WORK TO BE COMPLETED
Return every line of the listing below, unchanged, from its first line to the line holding "Click the plus icon to add song", that line included.

━━━ RECORD SET ━━━

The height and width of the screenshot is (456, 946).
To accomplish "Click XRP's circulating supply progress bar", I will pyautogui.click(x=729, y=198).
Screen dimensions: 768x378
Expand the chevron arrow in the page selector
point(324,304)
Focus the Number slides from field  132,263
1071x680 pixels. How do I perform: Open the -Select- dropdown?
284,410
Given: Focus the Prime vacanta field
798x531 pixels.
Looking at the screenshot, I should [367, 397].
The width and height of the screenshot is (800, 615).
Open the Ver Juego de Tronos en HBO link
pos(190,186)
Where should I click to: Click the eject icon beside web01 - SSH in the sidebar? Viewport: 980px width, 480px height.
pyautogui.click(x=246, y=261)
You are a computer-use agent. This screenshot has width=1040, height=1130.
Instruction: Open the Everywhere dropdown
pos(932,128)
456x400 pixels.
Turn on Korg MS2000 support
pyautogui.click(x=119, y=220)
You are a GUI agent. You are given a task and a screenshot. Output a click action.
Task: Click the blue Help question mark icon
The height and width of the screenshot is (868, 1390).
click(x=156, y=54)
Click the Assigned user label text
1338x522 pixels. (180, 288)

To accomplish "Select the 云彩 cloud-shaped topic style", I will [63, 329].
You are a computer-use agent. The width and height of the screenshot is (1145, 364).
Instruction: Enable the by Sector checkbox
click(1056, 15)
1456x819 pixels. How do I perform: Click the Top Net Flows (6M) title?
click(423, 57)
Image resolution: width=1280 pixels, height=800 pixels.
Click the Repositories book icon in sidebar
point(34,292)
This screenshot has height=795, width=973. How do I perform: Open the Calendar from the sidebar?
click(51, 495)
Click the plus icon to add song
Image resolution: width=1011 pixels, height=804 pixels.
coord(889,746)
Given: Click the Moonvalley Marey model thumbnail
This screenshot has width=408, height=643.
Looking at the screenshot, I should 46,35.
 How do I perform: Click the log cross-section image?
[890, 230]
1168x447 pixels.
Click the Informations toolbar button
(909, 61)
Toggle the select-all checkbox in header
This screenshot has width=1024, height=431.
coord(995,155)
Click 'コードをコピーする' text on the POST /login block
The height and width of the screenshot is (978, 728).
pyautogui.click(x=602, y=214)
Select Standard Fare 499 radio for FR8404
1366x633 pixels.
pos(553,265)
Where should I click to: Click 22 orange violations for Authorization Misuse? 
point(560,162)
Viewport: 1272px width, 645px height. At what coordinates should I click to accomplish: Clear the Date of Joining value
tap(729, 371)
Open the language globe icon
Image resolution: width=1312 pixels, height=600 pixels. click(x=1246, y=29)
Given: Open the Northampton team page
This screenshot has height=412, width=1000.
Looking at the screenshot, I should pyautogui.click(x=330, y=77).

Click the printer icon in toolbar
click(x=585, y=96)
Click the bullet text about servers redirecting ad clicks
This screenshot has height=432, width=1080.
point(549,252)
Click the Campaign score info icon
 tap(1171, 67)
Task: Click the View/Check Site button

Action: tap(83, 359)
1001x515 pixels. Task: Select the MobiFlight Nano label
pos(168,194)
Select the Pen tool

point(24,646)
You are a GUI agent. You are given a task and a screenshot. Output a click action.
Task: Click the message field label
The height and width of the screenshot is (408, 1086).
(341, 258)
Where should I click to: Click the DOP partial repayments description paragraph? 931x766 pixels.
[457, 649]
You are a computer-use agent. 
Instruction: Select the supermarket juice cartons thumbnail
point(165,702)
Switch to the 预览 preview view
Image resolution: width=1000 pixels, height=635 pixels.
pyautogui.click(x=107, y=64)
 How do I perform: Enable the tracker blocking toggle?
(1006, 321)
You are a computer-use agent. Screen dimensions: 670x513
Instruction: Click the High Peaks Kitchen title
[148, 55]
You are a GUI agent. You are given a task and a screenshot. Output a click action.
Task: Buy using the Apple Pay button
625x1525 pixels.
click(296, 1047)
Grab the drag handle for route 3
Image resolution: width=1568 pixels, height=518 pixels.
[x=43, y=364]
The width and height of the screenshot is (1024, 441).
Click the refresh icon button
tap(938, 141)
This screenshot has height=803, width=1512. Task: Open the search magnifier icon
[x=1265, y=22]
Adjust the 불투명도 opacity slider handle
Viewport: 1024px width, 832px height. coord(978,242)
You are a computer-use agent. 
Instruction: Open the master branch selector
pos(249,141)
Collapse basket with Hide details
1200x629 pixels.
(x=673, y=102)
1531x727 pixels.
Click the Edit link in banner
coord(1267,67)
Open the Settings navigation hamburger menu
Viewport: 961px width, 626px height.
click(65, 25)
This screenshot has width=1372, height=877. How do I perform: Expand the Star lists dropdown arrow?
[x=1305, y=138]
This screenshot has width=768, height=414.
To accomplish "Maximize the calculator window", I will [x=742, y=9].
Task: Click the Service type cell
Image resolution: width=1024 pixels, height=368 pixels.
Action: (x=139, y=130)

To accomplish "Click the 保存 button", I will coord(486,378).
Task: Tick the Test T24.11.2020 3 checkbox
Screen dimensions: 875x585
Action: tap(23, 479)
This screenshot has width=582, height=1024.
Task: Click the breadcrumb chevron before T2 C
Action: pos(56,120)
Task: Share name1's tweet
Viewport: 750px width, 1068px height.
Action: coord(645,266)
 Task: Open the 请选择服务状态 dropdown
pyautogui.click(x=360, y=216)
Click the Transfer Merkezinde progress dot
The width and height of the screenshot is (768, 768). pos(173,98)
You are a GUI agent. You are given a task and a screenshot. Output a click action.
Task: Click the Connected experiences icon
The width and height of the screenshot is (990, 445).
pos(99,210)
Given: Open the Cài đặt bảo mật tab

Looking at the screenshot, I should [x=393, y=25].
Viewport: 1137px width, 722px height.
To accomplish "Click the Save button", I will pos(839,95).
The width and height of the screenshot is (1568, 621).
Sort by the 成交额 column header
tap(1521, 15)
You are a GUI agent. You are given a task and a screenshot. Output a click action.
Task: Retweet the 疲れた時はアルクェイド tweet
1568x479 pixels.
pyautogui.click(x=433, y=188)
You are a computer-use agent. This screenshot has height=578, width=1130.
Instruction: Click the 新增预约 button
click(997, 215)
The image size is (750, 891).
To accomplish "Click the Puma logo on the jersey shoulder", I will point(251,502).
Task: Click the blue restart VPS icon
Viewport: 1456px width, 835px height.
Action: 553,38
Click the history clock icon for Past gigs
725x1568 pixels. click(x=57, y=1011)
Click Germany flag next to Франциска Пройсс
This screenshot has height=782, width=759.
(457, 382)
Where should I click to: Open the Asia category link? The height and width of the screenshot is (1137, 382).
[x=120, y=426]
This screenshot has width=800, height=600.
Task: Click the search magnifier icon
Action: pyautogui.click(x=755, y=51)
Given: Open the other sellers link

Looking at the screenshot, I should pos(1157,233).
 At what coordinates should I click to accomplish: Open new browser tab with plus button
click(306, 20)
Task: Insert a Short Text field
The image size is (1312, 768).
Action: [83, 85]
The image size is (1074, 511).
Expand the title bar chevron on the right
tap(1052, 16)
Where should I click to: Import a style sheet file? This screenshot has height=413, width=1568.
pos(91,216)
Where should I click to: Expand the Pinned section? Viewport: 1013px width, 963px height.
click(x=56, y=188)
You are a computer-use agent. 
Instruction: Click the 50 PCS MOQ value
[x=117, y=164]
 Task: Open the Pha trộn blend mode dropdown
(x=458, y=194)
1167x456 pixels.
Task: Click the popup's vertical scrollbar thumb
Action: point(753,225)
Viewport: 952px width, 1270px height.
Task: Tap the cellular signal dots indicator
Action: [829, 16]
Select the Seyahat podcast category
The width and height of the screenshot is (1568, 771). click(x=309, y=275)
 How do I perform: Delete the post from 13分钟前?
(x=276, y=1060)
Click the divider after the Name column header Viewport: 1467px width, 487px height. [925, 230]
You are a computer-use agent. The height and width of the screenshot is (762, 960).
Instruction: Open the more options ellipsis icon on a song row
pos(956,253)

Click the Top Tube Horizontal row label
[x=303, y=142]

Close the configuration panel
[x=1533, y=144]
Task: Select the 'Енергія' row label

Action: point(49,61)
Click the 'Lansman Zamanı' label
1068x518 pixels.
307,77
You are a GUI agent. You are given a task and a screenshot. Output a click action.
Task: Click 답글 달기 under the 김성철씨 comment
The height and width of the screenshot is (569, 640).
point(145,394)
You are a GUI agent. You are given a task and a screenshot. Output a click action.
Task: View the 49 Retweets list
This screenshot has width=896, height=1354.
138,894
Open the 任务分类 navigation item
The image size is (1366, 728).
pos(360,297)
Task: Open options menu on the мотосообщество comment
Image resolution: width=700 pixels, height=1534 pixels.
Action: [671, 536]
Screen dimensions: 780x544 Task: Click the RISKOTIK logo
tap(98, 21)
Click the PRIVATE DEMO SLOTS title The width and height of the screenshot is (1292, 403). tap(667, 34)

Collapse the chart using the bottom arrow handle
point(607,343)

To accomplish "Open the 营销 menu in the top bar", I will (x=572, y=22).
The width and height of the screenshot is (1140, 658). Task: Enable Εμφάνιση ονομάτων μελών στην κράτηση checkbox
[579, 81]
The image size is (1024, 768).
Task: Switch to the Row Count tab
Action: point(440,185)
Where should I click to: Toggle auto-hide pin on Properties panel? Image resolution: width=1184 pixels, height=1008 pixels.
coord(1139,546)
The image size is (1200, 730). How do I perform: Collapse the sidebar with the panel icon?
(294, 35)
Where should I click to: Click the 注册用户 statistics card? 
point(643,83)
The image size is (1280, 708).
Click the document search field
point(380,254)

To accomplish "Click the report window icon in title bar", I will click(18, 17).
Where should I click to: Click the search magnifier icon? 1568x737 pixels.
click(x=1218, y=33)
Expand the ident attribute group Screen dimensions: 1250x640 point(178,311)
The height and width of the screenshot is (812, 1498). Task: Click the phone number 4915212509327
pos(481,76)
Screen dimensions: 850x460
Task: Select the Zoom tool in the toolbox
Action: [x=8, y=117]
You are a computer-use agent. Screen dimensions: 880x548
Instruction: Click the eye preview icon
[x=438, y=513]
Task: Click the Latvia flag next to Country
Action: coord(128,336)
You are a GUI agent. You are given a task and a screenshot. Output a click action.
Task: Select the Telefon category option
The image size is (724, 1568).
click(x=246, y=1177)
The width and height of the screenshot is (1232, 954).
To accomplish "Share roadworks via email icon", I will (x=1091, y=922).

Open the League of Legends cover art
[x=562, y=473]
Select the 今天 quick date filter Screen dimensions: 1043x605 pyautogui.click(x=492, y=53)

━━━

REPLY
The height and width of the screenshot is (456, 946).
To accomplish "Click XRP's circulating supply progress bar", I will pyautogui.click(x=729, y=198).
Screen dimensions: 768x378
Expand the chevron arrow in the page selector
point(324,304)
Focus the Number slides from field  132,263
1071x680 pixels. How do I perform: Open the -Select- dropdown?
284,410
Given: Focus the Prime vacanta field
798x531 pixels.
Looking at the screenshot, I should [367, 397].
The width and height of the screenshot is (800, 615).
Open the Ver Juego de Tronos en HBO link
pos(190,186)
Where should I click to: Click the eject icon beside web01 - SSH in the sidebar? Viewport: 980px width, 480px height.
pyautogui.click(x=246, y=261)
You are a computer-use agent. This screenshot has width=1040, height=1130.
Instruction: Open the Everywhere dropdown
pos(932,128)
456x400 pixels.
Turn on Korg MS2000 support
pyautogui.click(x=119, y=220)
You are a GUI agent. You are given a task and a screenshot. Output a click action.
Task: Click the blue Help question mark icon
The height and width of the screenshot is (868, 1390).
click(x=156, y=54)
Click the Assigned user label text
1338x522 pixels. (180, 288)

To accomplish "Select the 云彩 cloud-shaped topic style", I will [63, 329].
You are a computer-use agent. The width and height of the screenshot is (1145, 364).
Instruction: Enable the by Sector checkbox
click(1056, 15)
1456x819 pixels. How do I perform: Click the Top Net Flows (6M) title?
click(423, 57)
Image resolution: width=1280 pixels, height=800 pixels.
Click the Repositories book icon in sidebar
point(34,292)
This screenshot has height=795, width=973. How do I perform: Open the Calendar from the sidebar?
click(51, 495)
Click the plus icon to add song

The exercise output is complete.